The project of the medical device in question was commissioned to the order of a partner from Denmark with research and development offices in Poland. When the order was accepted, an advanced, proof-of-concept of the device was made, which, apart from the mechanical part, consisted of two components: the user interface board and the motor-driver board for a certain pump. Although the prototype had most of the functionality assumed, it had “teething problems”, so-called, such as problems with the current flow sensor. In addition, there were documentary deficiencies that de facto prevented further development of the project and thus, certification and serial production, in addition. For this reason, the Customer decided to transfer the board design to the Altium tool and create a dedicated software for it “from scratch”.

Due to the required device Safety Class II, classification for medical devices, the basic requirement of the Customer was to take into account the provisions of safety standards during manufacture, including PN-EN 60601 for hardware and PN-EN 62304 for software. Moreover, there were also technological requirements, related to the electro-mechanical components used in the device, as well as the need to meet the quality standards set by the Customer himself.


“The project was a challenge because we were dealing with a physically existing solution that contained many unusual, proprietary solutions which – as it turned out – had not been documented by the previous supplier. In order to recreate the original technical assumptions, it was necessary to audit the existing solutions and obtain some specific requirements, using the reverse engineering method. In addition, the project team collided with a unique, Scandinavian work culture, which – apart from technical issues – was also a big challenge from the point of view of project management.”

Jakub, Project Manager


In the early phase of the project, the team verified the existing hardware solutions submitted by the Customer. As a result, it was concluded that while the hardware platform provided could be used, it was not possible to maintain the existing source code, due to documentation deficiencies. The deficiencies shown made it impossible to prepare the final technical documentation, in order to certify the device.

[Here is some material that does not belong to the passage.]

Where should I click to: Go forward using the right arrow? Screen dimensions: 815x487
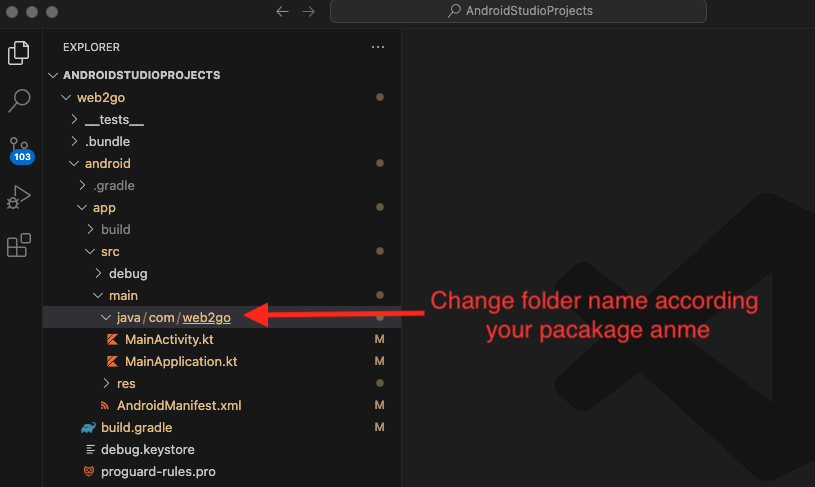tap(308, 12)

Therefore, the Customer was offered migration and significant correction of the hardware design, including processes, for both boards and the development of new software for both boards. The approved plan was implemented in several successive stages. Additionally, on the basis of the Customer’s guidelines, a new service application was developed which enabled the preview of the key parameters of the device, in real time and a full software update.

Results & Benefits

As part of the project, the team delivered two, key, fully functional electronic modules: a user interface board and a pump motor-driver board. The most spectacular achievement was the improvement of the key performance parameter of the device, which, from the business point of view, is the competitive advantage of the product. It is worth adding that, apart from the delivery of prototypes and full technical documentation of the equipment and a source code, the Customer was supported at every stage of the manufacturing process, as also during the creation of the documentation necessary, to carry out the certification process of the device, as well as its validation by the certification body.

  • Development of two, 4-layer PCBs, in accordance with the requirements of PN-EN 60601, preparation of prototypes, BOM optimisation.
  • Carrying out tests that led to improvements in a number of performance parameters of the device, including cooling of the engine driver/BLDC.
  • Development of bootloader and firmware for two processors of the STM32 family and an algorithm for device chain programming, based on the YModem protocol.
  • Development of PC applications.
  • Development of the documentation for the Software Validation in accordance with the requirements of PN-EN 62304

Volume and coverage

The product was implemented in the United States, with the annual production volume being some several hundred units of the device.